- Published on Thursday, 09 February 2012 13:47
Alberta: First Nations Push For Government To Protect Woodland Caribou; Claim Minister Has Not Complied With Court Order
Lawyers representing Beaver Lake Cree Nation (BLCN) and Athabasca Chipewyan First Nation (ACFN), and environmental groups filed a reply today to the federal Environment Minister’s failure to explain his decision not to recommend an Emergency Order to protect Woodland Caribou in northeastern Alberta.
On July 28, 2011 Mr. Justice Crampton ordered the Minister to reconsider his refusal to issue an Emergency Order, and this time to take into account treaty rights and the honour of the Crown, and to provide a meaningful explanation, including the evidentiary basis, of his reconsideration.

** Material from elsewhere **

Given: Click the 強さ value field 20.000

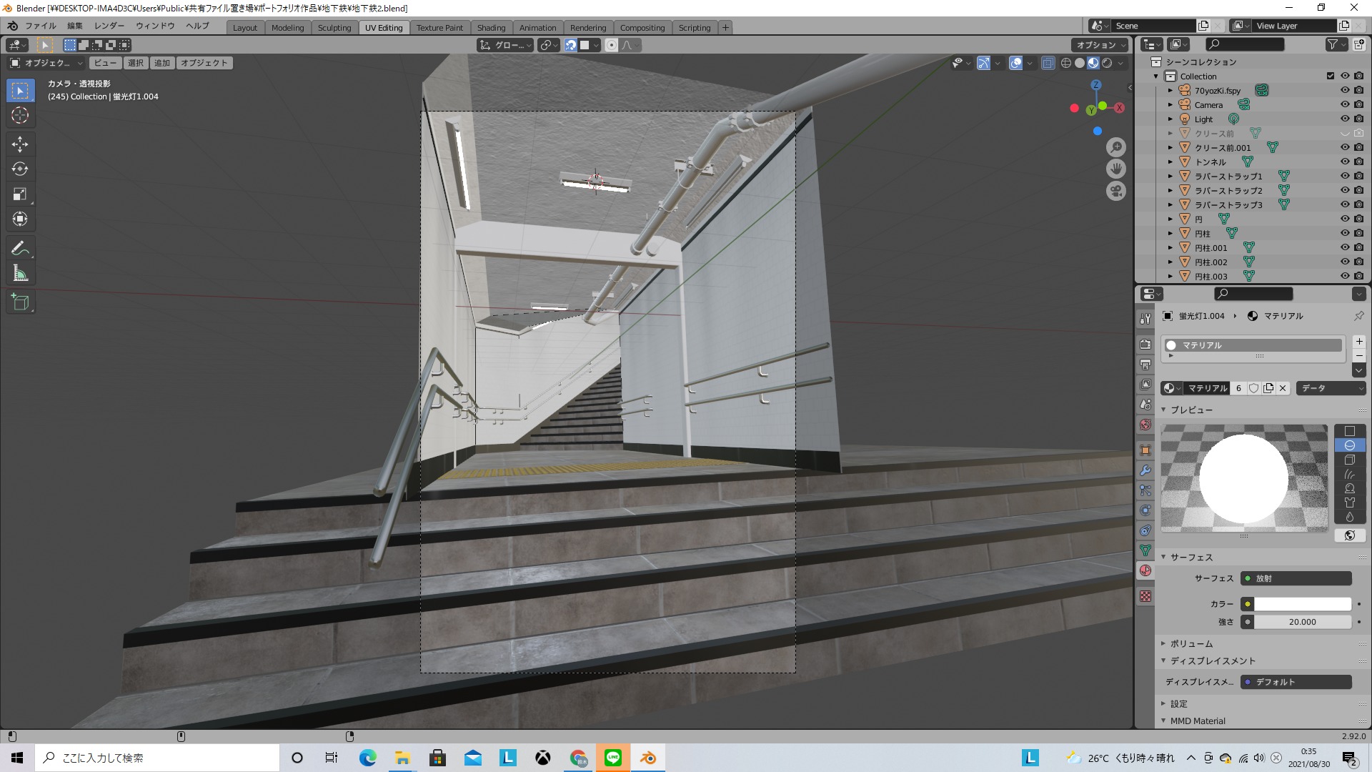Looking at the screenshot, I should point(1302,622).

In the July 2011 judgment, the Court wrote: “… the Minister clearly erred in reaching his decision by failing to take into account the First Nations Applicants’ Treaty Rights and the honour of the Crown in interpreting his mandate under [the federal Species at Risk Act]. . . it is not immediately apparent how, given the foregoing facts, the Minister reasonably could have concluded that there are no imminent threats to the national recovery of boreal caribou.” The Court set aside the Minister’s decision because he failed to adequately explain it.
Almost six months later, the Minister had not publicly issued a reconsideration decision. On January 24, 2012 a motion was filed on behalf of BLCN, ACFN and environmental groups asking the court to impose a very short deadline for the Minister to issue his decision. After the motion was filed, Canada advised that the Minister had in fact reconsidered, and had decided once again not to recommend an emergency order. Canada provided a short summary of the Minister’s decision on February 1.
“We take the position that the Minister has not produced a decision in accordance with the direction of the court, therefore a deadline for compliance with the July order is still required,” explained Jack Woodward. “Mr. Justice Crampton’s decision was clear: the Minister was to provide meaningful reasons that would allow the Court and the Applicants to assess the reasonableness of his decision, and to understand how he could reach a conclusion not to issue an Emergency Order in the face of evidence to the contrary. In particular, the Minister was directed to consider whether his actions and inaction upheld the honour of the Crown and the First Nations Applicant’s treaty rights. In our view, the summary provided by the Minister does not comply with the Court’s direction.”
The two bands and environmental groups now await a decision from the Court.